TRECHO DE ORIGEM:

'''

Por ISABELLA CARRERA para a Revista Época
Antes era fácil. Só havia homens e mulheres. Agora, quem preenche o perfil na rede social tem de escolher entre 52 – isso mesmo: cinquenta e duas – opções
Para quem escreveu a Bíblia, era fácil. Deus fez Adão e Eva – e pronto. A humanidade toda se restringia a dois sexos – ou dois “gêneros”, como preferem os puristas. Pois o mundo mudou, mudou, mudou, veio a libertação sexual, o feminismo, o casamento gay – até que apareceu o Facebook. E nem as mentes mais liberais e abertas para a diversidade da sexualidade humana estavam preparadas para isso.
Ao criar uma conta no Facebook, o usuário informa dados como data de nascimento, idioma, cidade natal e um que para muitos passa despercebido: “gênero”. Responder a isso era tão simples quanto para os escribas bíblicos: “feminino” ou “masculino”. Era. No último dia 13, o Facebook anunciou para seu site em inglês mais 50 novas opções de gêneros, além das duas. Somando tudo, o usuário agora tem de escolher quem ele é entre 52 tons de sexo.
“Estamos orgulhosos de oferecer uma nova opção de customização de gênero para ajudar você a expressar melhor sua própria identidade”, escreveram os representantes do Facebook no comunicado oficial. Deu para entender? Na longa lista de 50 novas opções de gênero, há algumas conhecidas, como “transgênero” (alguém que não se identifica com seu gênero biológico) e termos totalmente misteriosos, como “dois espíritos” (definição usada por tribos indígenas da América Norte para quem se sente, ao mesmo tempo, homem e mulher). A seleção dos termos durou um ano e foi feita em parceria com líderes de organizações LGBT (lésbicas, gays, bissexuais e transgêneros) dos Estados Unidos. O Facebook Brasil diz que não há previsão para que as 50 novas opções de gênero estejam disponíveis na versão em português do site – assumindo que, no Brasil, também seríamos igualmente criativos nessa área do comportamento humano.

'''

Entradas do conjunto de dados:
'''

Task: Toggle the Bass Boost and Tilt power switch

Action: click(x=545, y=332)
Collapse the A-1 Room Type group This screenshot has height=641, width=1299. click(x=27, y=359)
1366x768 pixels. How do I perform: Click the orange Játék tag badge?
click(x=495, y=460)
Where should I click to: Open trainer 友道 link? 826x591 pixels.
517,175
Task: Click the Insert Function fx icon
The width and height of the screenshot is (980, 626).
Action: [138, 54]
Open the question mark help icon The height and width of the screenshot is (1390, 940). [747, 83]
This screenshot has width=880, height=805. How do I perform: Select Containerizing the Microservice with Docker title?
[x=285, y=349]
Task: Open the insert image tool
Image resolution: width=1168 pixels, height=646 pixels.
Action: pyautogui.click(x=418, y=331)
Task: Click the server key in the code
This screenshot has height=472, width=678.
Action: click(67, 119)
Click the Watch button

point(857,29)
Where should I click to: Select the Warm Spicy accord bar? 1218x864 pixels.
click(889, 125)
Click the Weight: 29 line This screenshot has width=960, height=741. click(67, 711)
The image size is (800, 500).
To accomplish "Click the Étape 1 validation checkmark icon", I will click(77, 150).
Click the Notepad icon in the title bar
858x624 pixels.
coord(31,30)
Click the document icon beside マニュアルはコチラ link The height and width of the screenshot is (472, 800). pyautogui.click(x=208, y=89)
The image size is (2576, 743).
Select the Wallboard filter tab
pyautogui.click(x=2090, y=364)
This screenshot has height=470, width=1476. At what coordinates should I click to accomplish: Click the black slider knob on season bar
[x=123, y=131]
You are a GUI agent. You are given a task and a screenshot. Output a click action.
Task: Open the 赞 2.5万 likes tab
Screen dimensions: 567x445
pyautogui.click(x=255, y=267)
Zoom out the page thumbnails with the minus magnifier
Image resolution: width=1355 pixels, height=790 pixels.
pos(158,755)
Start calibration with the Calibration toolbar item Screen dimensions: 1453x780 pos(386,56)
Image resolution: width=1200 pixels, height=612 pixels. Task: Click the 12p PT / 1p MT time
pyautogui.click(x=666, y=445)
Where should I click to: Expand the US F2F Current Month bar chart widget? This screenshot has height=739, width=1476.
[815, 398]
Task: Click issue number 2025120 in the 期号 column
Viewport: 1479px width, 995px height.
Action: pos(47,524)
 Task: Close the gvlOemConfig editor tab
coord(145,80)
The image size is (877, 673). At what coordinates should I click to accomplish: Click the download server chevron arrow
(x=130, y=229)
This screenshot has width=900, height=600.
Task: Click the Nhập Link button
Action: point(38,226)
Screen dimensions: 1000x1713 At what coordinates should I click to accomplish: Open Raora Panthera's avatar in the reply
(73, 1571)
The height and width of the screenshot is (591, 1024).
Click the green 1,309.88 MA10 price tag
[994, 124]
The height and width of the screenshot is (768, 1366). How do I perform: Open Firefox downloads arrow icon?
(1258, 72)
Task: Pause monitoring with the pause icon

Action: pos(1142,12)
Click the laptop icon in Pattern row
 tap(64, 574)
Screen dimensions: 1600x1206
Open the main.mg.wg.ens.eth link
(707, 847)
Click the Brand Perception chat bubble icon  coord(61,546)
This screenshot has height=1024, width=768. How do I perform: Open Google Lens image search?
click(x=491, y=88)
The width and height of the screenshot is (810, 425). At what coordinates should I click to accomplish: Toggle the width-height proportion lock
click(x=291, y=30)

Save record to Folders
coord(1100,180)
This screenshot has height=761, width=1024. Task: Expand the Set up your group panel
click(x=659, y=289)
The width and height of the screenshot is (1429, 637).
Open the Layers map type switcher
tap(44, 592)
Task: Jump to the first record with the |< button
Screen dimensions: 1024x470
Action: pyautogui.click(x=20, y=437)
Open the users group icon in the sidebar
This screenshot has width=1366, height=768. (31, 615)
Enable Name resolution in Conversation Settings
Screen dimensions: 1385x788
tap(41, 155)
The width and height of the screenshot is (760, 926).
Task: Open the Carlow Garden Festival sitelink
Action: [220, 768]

'''

PARTES DO EXERCÍCIO:
1/ Devolva, por favor, a parte do texto sobre o Facebook que começa nas palavras "Ao criar uma" e termina depois de "tons de sexo.", copiada sem nenhuma alteração.
2/ Responda às perguntas abaixo com base no texto sobre o Facebook.
(a) Quantas novas opções de gênero o Facebook anunciou para seu site em inglês?
(b) Quanto tempo durou a seleção dos termos?
(c) Segundo o texto, quem Deus fez na Bíblia?

RESULTADOS POR TAREFA:
1/
Ao criar uma conta no Facebook, o usuário informa dados como data de nascimento, idioma, cidade natal e um que para muitos passa despercebido: “gênero”. Responder a isso era tão simples quanto para os escribas bíblicos: “feminino” ou “masculino”. Era. No último dia 13, o Facebook anunciou para seu site em inglês mais 50 novas opções de gêneros, além das duas. Somando tudo, o usuário agora tem de escolher quem ele é entre 52 tons de sexo.

2/
(a) 50 novas opções, além das duas já existentes.
(b) Um ano.
(c) Adão e Eva.